## Passage given
►

Why Capitol Hill does such a lousy job writing laws.
By William Barrett
The text in the chapter called “The Legislative Process” seems almost quaint these days. “Congressional procedures,” it says, are “fashioned to assure orderly consideration of legislative proposals.” A neat flow chart illustrates “How a Bill Becomes Law,” festooned with finely drawn boxes, arrows, lines and helpful explanatory passages. Like this: “Once both chambers have passed related bills, [a] conference of members from both houses meets to work out differences” before the “compromise bill approved by both houses is sent to the president.” All this from the 1991 edition of How Congress Works, published by the authoritative Congressional Quarterly.
What a difference two decades can make.
The legislative process is hardly smooth anymore, at least on anything above routine matters. As a result, there is an increasing chorus of complaints about major legislation enacted into law containing errors and inconsistencies.
Lawmakers confess, all too often, they don't know what's in the bills they are voting on, but they approve them anyway.
To be sure, these are not new complaints and confessions. But the vituperative gridlock that has paralyzed the legislative process is the result of a harshly polarized Capitol that continues to drive out moderates and those who would presume to try to reach compromise solutions to nagging national politicians. “I do find it frustrating,” U.S. Sen. Olympia Snowe (R-Maine) declared in February as she announced her departure from the Senate after 18 years, “that an atmosphere of polarization and 'my way or the highway' ideologies has become pervasive in campaigns and in our governing institutions.”

◄

## Stated exercise a
Decide whether each statement agrees with the passage on how Congress writes laws, answering yes or no and quoting the words from it that settle the matter: (i) The 1991 edition of How Congress Works came from Congressional Quarterly. (ii) Lawmakers say they always know what is in the bills they vote on. (iii) Olympia Snowe announced she was leaving the Senate after 12 years.
The passage on how Congress writes laws and the rows after it are separate material.

## Record extracts
►

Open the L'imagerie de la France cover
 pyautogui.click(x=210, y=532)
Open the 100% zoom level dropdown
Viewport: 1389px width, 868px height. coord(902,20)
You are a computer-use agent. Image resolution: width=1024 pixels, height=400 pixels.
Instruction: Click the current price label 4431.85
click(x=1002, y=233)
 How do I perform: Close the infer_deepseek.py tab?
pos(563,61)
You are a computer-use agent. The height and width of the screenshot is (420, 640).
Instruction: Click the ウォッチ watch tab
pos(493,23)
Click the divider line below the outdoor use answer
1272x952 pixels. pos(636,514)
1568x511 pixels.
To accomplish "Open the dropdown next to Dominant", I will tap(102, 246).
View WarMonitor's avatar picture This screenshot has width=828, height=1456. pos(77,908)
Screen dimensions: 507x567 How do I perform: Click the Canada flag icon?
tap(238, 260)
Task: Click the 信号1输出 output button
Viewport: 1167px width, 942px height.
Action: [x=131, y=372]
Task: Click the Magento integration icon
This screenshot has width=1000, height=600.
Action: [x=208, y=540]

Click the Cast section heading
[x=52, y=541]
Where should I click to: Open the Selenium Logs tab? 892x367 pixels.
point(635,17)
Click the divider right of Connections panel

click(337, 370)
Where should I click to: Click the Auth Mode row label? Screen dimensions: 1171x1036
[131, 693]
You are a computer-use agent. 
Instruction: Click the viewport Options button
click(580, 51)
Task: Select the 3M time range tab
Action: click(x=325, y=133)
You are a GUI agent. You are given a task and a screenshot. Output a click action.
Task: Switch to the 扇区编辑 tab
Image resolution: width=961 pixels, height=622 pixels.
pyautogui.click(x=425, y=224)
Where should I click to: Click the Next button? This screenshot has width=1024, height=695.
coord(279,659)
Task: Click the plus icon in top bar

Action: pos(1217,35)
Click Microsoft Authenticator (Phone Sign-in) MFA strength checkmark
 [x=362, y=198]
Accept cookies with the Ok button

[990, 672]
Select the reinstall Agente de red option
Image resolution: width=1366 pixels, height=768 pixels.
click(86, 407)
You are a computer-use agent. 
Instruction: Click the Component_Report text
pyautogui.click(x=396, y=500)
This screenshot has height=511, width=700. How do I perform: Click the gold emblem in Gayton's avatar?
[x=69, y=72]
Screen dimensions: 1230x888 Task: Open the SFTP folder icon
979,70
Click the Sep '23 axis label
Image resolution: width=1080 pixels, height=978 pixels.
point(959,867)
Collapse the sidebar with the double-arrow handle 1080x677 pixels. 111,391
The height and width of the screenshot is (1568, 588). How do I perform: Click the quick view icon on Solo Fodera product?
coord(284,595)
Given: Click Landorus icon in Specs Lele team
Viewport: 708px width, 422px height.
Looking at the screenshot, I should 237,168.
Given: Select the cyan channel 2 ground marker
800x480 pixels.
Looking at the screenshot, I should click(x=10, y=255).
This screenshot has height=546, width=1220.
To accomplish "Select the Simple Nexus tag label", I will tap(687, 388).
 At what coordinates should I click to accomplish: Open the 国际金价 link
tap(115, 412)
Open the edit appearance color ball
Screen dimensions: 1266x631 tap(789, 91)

◄

## Stated exercise b
In the rows, put everything from the line containing "You are a computer-use agent. Image" down through the line containing "tap(238, 260)" into a Markdown table with the columns Number and Line, numbering each line and leaving out any blank ones.

## Written answer a
(i) Yes: "All this from the 1991 edition of How Congress Works, published by the authoritative Congressional Quarterly."
(ii) No: "Lawmakers confess, all too often, they don't know what's in the bills they are voting on, but they approve them anyway."
(iii) No: "as she announced her departure from the Senate after 18 years"

## Written answer b
| Number | Line |
|---|---|
| 1 | You are a computer-use agent. Image resolution: width=1024 pixels, height=400 pixels. |
| 2 | Instruction: Click the current price label 4431.85 |
| 3 | click(x=1002, y=233) |
| 4 |  How do I perform: Close the infer_deepseek.py tab? |
| 5 | pos(563,61) |
| 6 | You are a computer-use agent. The height and width of the screenshot is (420, 640). |
| 7 | Instruction: Click the ウォッチ watch tab |
| 8 | pos(493,23) |
| 9 | Click the divider line below the outdoor use answer |
| 10 | 1272x952 pixels. pos(636,514) |
| 11 | 1568x511 pixels. |
| 12 | To accomplish "Open the dropdown next to Dominant", I will tap(102, 246). |
| 13 | View WarMonitor's avatar picture This screenshot has width=828, height=1456. pos(77,908) |
| 14 | Screen dimensions: 507x567 How do I perform: Click the Canada flag icon? |
| 15 | tap(238, 260) |